→ **Work item**:
Up to and including the line with "You are a computer-use agent. 1164x964", copy the records below exactly from their first line.

→ **Extracted material**:
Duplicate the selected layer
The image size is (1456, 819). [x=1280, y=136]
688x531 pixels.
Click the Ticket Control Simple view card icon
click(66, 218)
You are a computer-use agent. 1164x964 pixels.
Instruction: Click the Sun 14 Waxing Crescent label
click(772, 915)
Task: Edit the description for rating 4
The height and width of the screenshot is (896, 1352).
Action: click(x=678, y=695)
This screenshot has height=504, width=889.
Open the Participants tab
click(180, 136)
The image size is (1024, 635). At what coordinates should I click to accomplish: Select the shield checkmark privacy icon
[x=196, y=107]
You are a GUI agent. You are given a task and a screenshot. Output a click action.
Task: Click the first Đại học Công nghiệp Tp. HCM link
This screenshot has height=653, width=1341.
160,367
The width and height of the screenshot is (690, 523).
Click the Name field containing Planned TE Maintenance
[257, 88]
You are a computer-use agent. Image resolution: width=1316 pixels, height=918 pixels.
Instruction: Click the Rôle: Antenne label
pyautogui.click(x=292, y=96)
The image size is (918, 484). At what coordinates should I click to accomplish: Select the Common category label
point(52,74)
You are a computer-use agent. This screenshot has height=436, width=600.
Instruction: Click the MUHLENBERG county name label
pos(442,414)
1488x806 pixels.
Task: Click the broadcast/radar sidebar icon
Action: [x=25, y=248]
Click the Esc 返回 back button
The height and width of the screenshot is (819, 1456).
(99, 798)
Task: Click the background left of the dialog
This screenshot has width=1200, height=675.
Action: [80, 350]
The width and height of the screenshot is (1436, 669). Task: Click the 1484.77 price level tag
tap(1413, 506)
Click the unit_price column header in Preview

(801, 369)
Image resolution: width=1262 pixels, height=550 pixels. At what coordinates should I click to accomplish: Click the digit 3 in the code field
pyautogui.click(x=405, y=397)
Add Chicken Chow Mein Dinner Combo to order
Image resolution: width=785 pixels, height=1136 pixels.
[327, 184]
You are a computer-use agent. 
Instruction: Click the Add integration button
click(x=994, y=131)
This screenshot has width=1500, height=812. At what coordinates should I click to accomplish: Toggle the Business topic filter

→ **Written solution**:
Duplicate the selected layer
The image size is (1456, 819). [x=1280, y=136]
688x531 pixels.
Click the Ticket Control Simple view card icon
click(66, 218)
You are a computer-use agent. 1164x964 pixels.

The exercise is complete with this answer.